Watson contends that the project offers “tremendous value for the salmon runs” in being able to pipe cold water to the Sacramento River at critical times to help the fish. That benefit assumes that Sites would be like other large Central Valley reservoirs that “stratify” – meaning the water is colder at lower depths. Watson said Sites would have the capacity to access that colder water to aid the salmon, while sending its warmer water out to farming operations.
However, the California Department of Fish and Wildlife (CDFW), which has regulatory authority over how much river water Sites could extract, says the project’s water temperature assumptions need more study.
“Most large reservoirs in the Central Valley receive runoff from snowpack, which is largely absent from the Funks and Stone Corral watersheds,” the CDFW said in a less-than-encouraging Jan. 12, 2018, letter responding to the draft EIR. “In addition, the proposed Sites Reservoir will be located in a shallow canyon, which will create a large reservoir with a large surface area making it more vulnerable to mixing from high winds.”
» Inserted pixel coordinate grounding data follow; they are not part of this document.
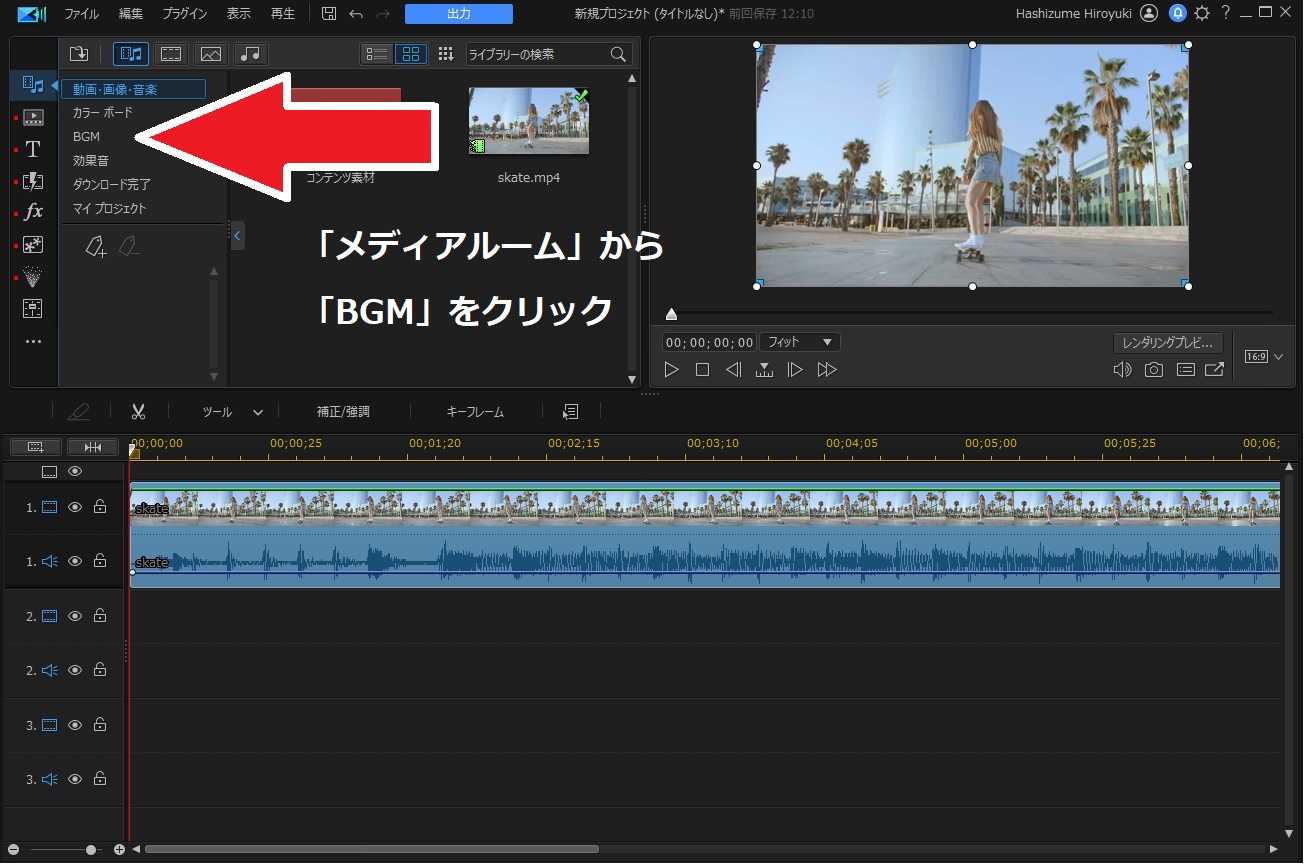The width and height of the screenshot is (1305, 865).
Task: Click the import media folder icon
Action: (x=79, y=54)
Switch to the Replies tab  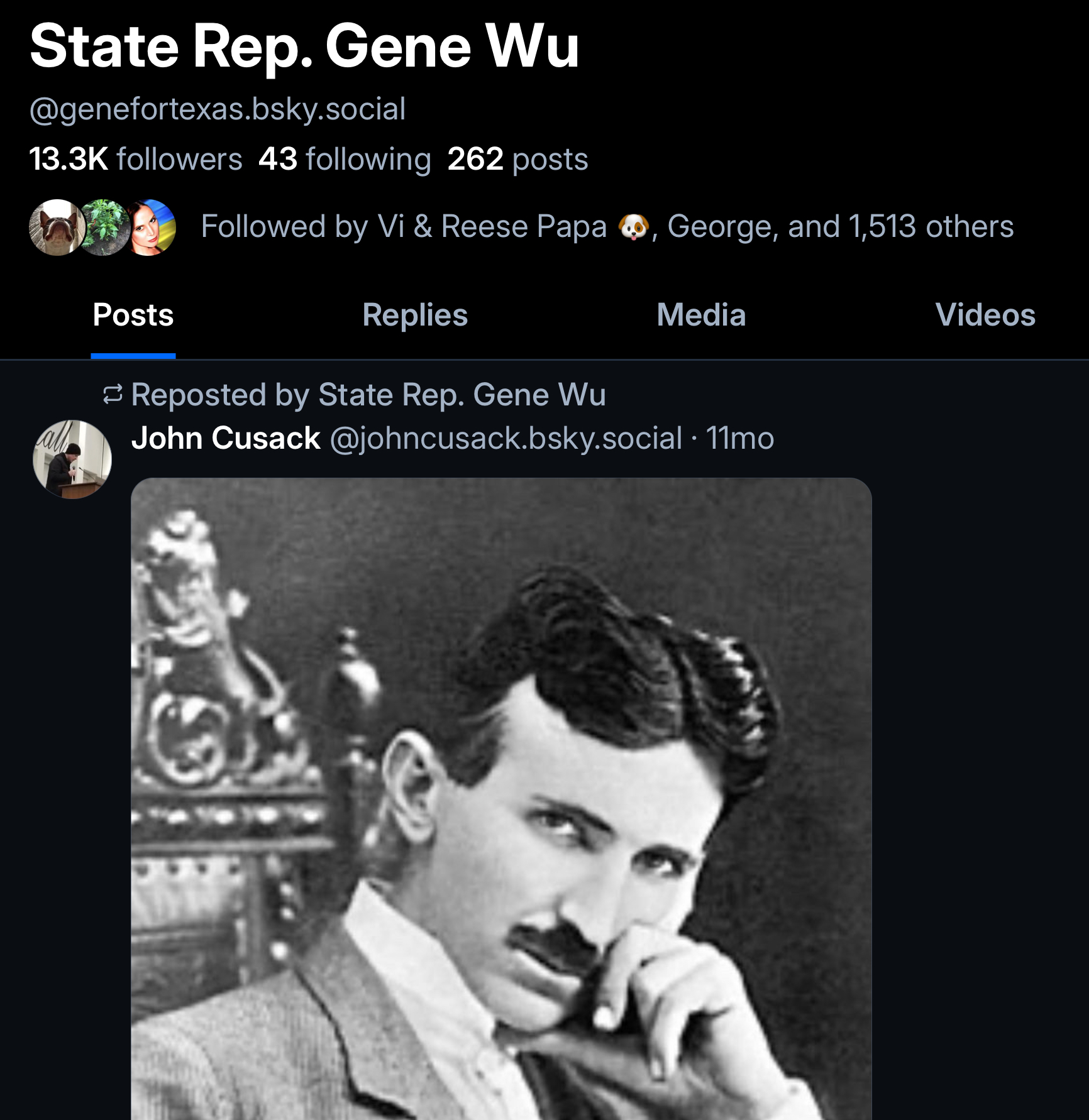[415, 315]
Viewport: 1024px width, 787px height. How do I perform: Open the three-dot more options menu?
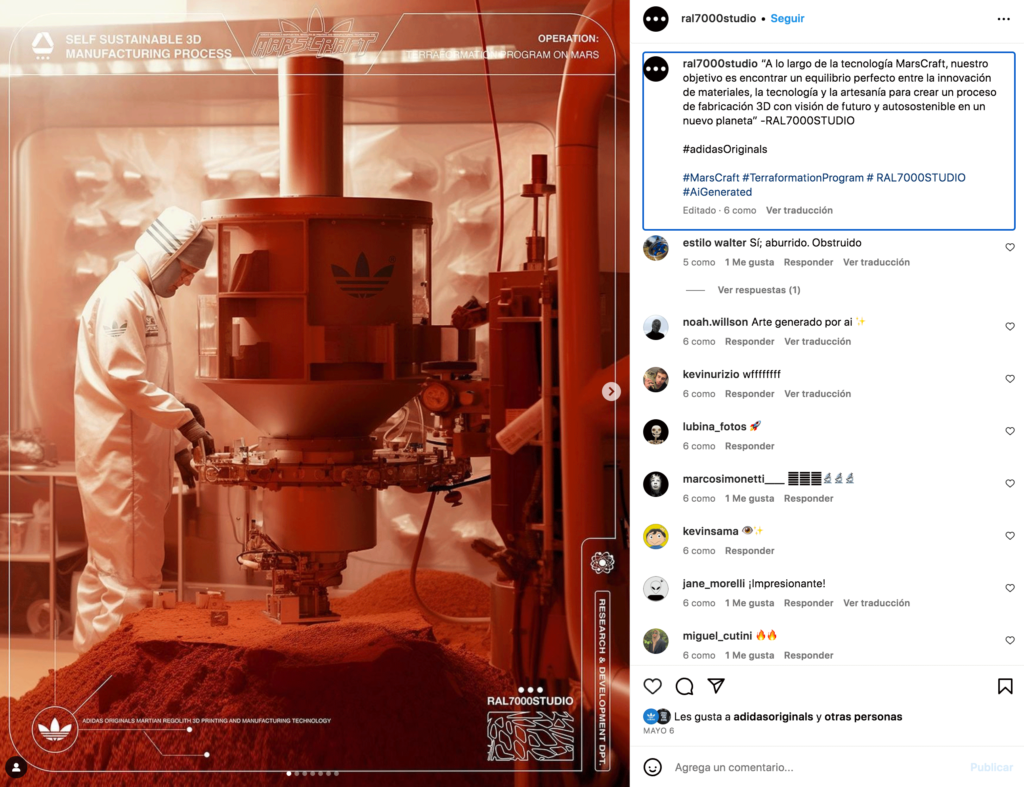click(x=1004, y=19)
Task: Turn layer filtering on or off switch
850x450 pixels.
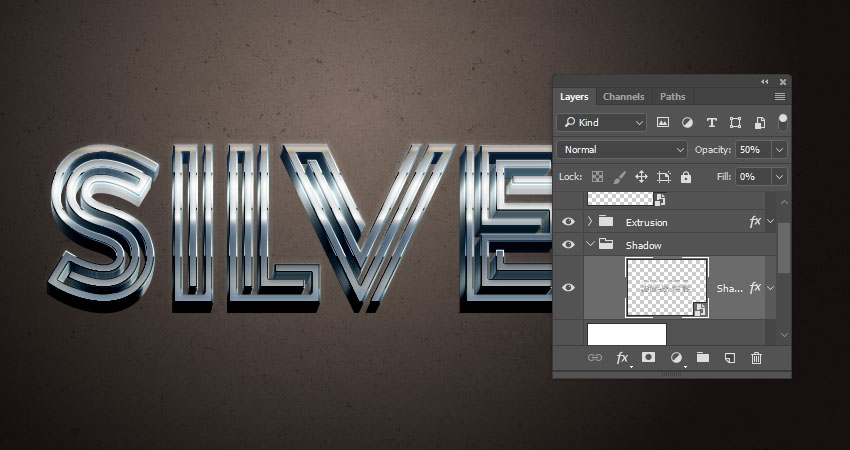Action: (782, 121)
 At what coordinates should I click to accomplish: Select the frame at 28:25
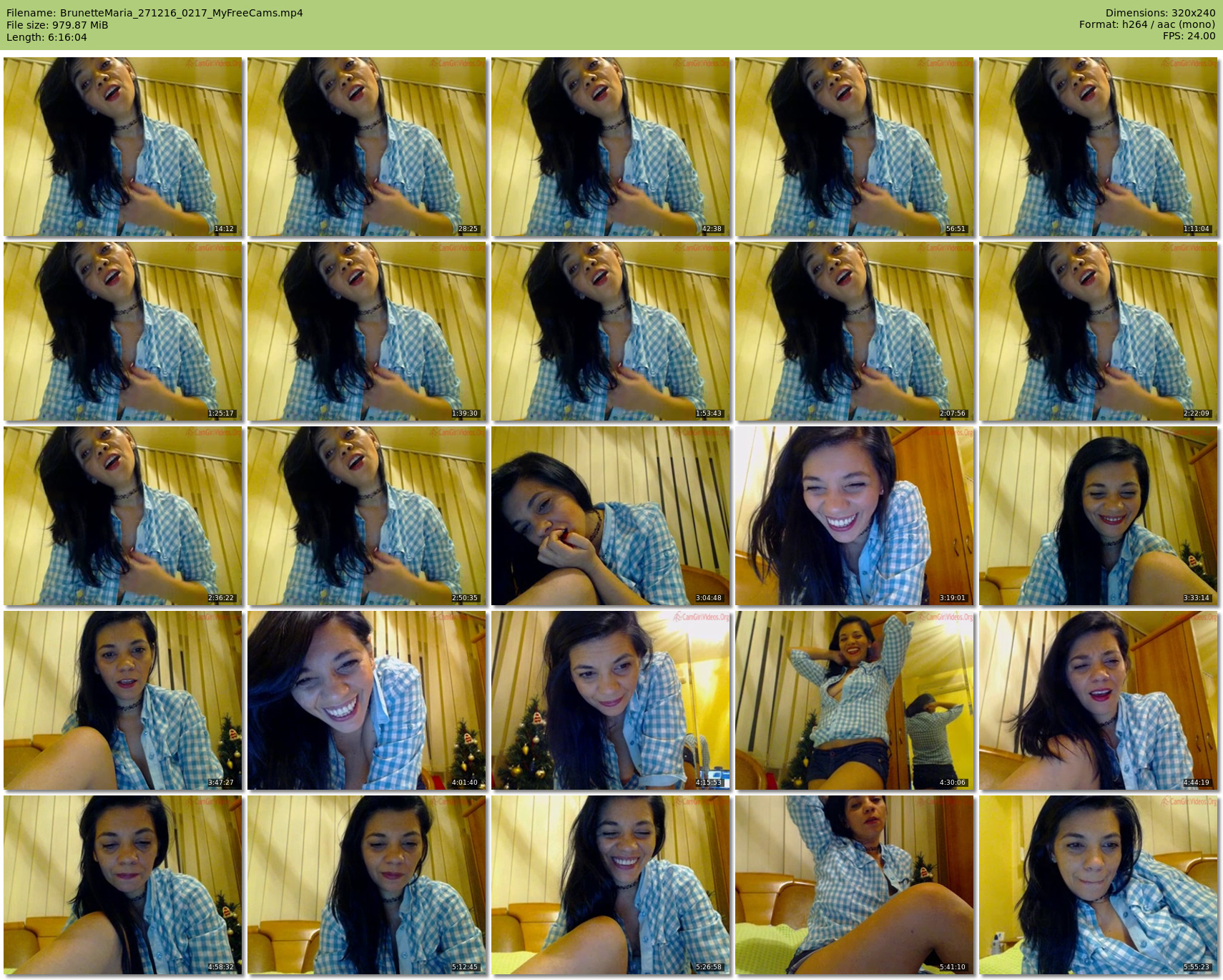click(x=366, y=147)
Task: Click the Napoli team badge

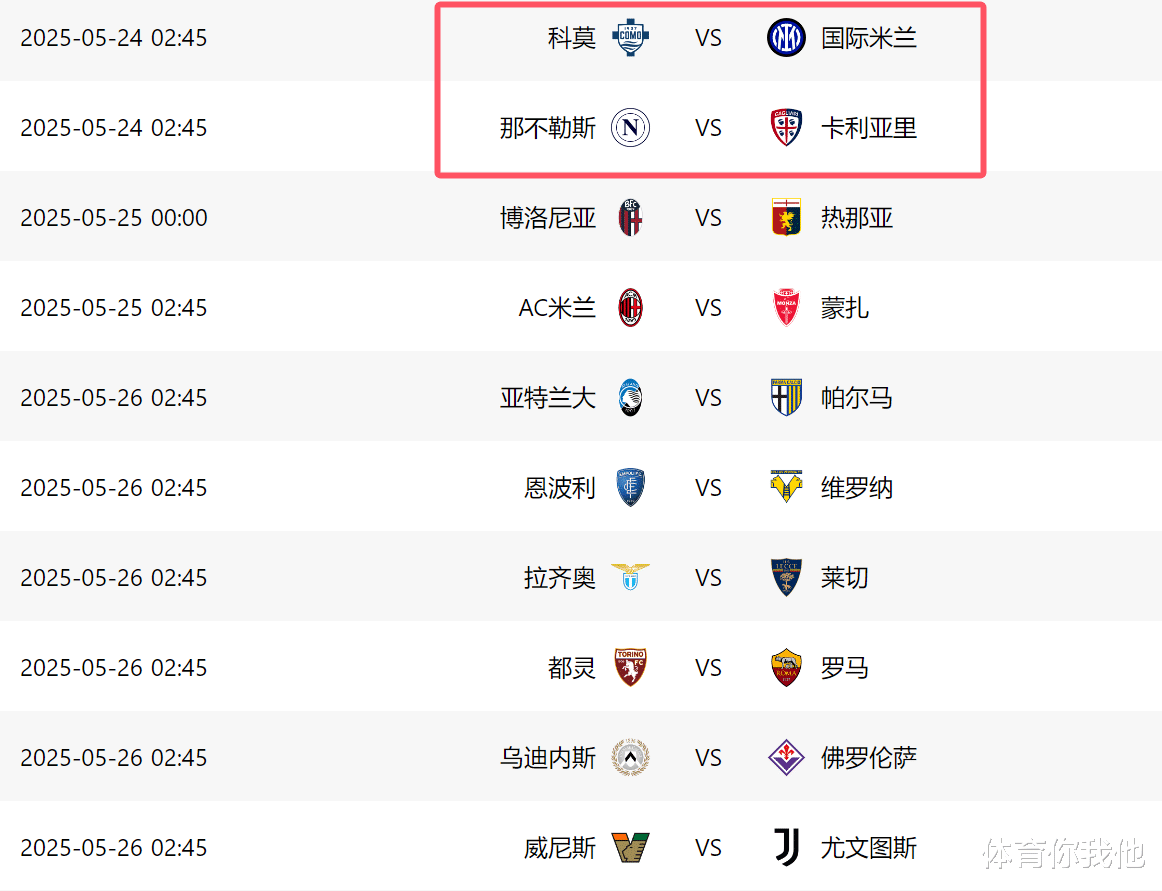Action: pyautogui.click(x=630, y=128)
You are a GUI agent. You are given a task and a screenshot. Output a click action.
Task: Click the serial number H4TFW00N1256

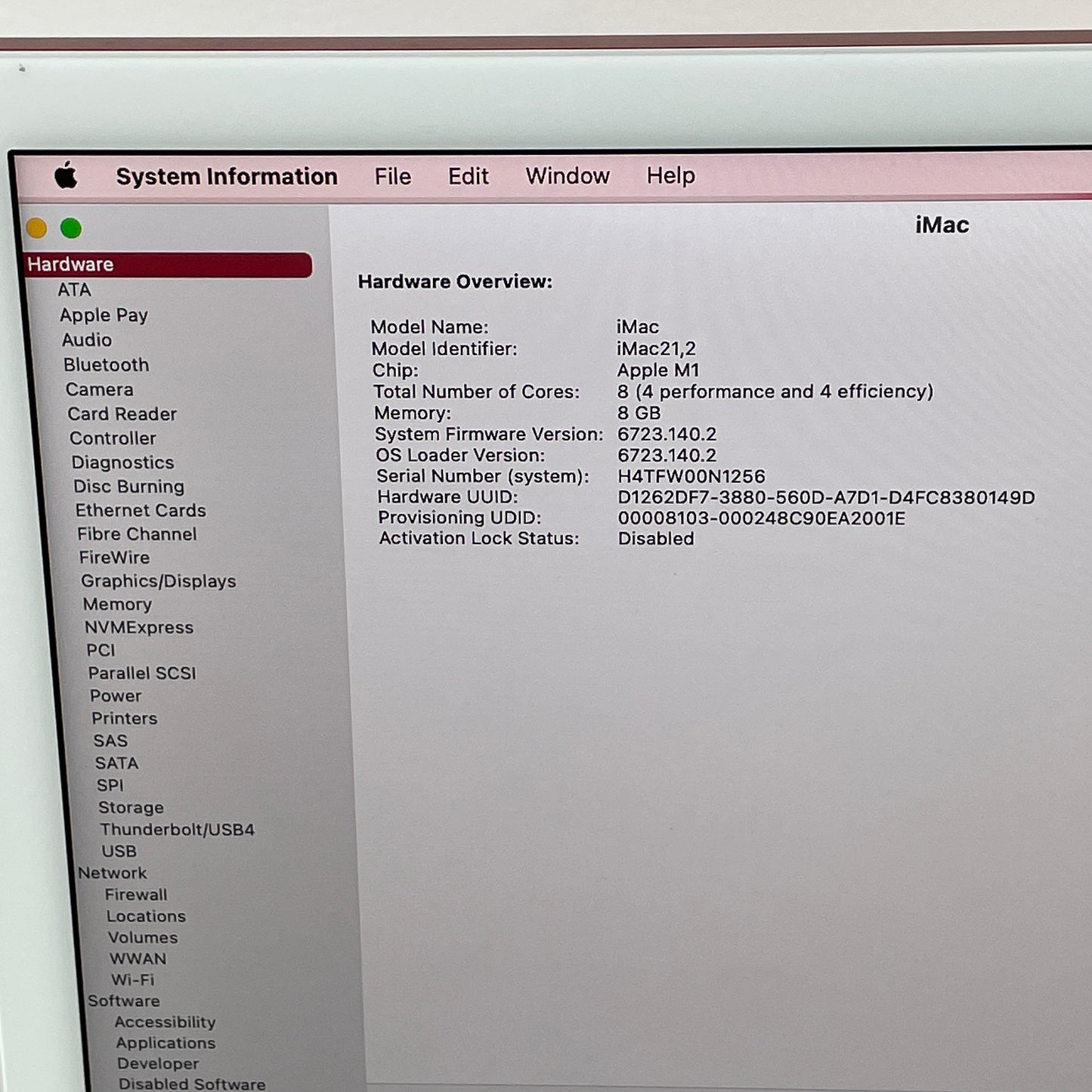[x=690, y=476]
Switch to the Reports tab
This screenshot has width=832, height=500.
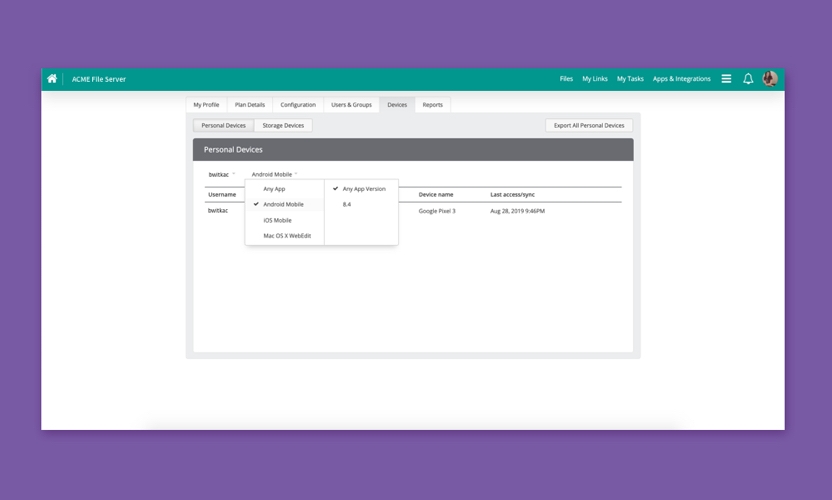pyautogui.click(x=432, y=105)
Chief among the CDFW’s worries in its 24-page letter are the potential impacts of water diversions to declining salmon populations. Spring-run Chinook salmon have been listed as endangered by the federal and state governments for 20 years.
While the consultants who prepared the draft EIR found there would be “no cumulative impacts” from Sites, the “CDFW considers that the additional extraction of water … would exacerbate concerns and generate cumulatively considerable impacts.”
The report by Boles, the retired water quality official, argues that, given the conditions, water released from Sites to the Sacramento River will be too warm or otherwise unsuitable for supporting cold-water fisheries.
Boles contends that “the little analyses presented in the EIR misconstrues, misinterprets, and ignores water quality data that amply demonstrate” the potential for major environmental impacts from Sites. The water-quality section of the EIR draft, Boles writes, “must be completely rewritten with an objective analysis of the data and potential adverse impacts to water quality both within the (Sites) reservoir and to downstream resources in the Sacramento River.”
Watson equated his job as Sites manager with the peeling back of an onion, examining one issue at a time.
“If you find a fatal flaw, the project off-ramps,” Watson said. “So far, we haven’t found one.”
Dave Waddell is a contributor to ChicoSol. This story was reported and written with support from Ethnic Media Services.